I try to shrug and can’t quite muster it. “Yeah, I slapped him, and then shoved him away from me. Flew back to New York. Then the manager from the agency met me at the airport with all my bags and sent me home. Like, don’t even bother coming back, you’re done. So here I am.”
He’s kneeling on the floor in front of me, his hands on my face. “You’re not big, Des. You’re beautiful. You’re perfect. You’re amazing and you’re sexy and—”
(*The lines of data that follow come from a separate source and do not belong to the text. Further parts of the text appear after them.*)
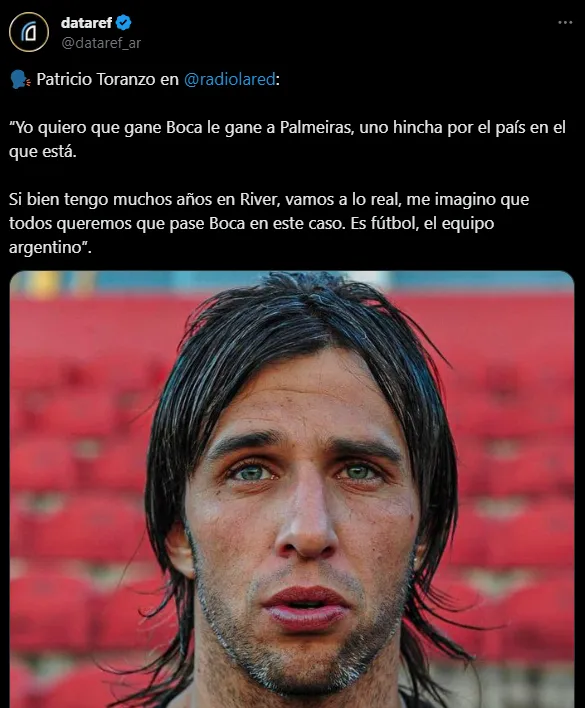Select the quote paragraph starting 'Yo quiero que gane'
Screen dimensions: 585x708
point(287,139)
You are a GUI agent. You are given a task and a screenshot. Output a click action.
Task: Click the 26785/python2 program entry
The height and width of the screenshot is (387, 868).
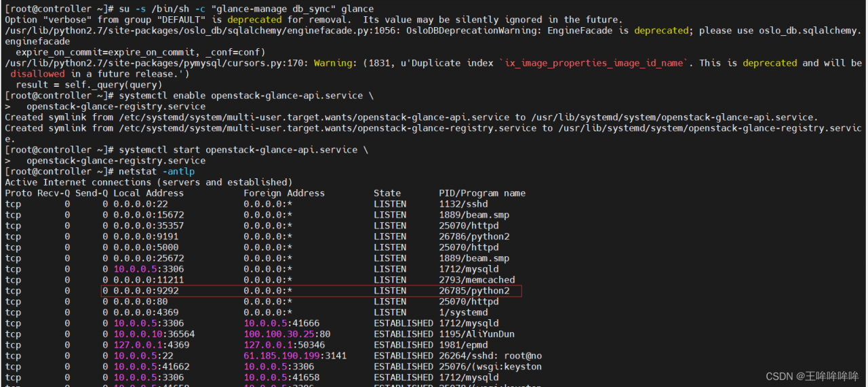click(x=474, y=291)
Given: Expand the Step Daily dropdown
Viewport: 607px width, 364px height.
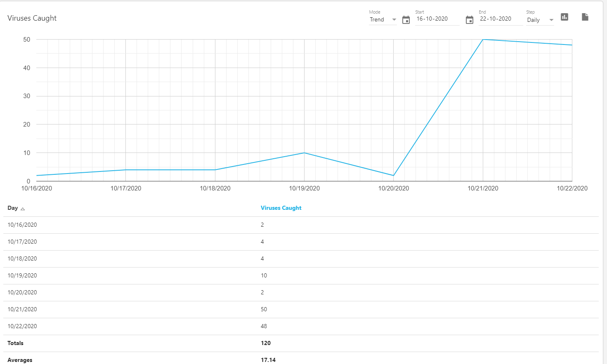Looking at the screenshot, I should (x=540, y=20).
“Shut up, Adam. You’re sweet, but I know who I am, and I’m fine with it. Even after New York, I’m okay with how I look. Maybe even more so, because of everything that happened. I mean, before the stupid fucking bikini shoot, the agency owner and manager told me I had to lose weight. They said that even though I’m a plus size model, to do a bikini shoot I had to lose weight. I had to look a certain way. So I did it, and I hated it.” I can’t look at him. “It all made me so angry. Fucking Sidney telling me to lose weight. Ludovic telling me I’d never be able to get anyone better than him. The looks from the other models, like ‘what is she doing here?’ It just made me even more…shut down, I guess. I hated it, but I survived it, and I learned from it. I’m better for it. I won’t change who I am. I will not be made to feel like I’m less valuable or attractive than anyone else just because I’m taller or weigh more, or because I’m shaped a certain way. I can’t look any other way than I do. No matter how I diet or work out, I’ll never get any skinnier. And, if I try, if I just stop eating like I did in New York, I’ll not only be miserable, but unhealthy, too. And honestly, I don’t want to look any other way. I like how I look. I’m learning to be comfortable in my own skin.”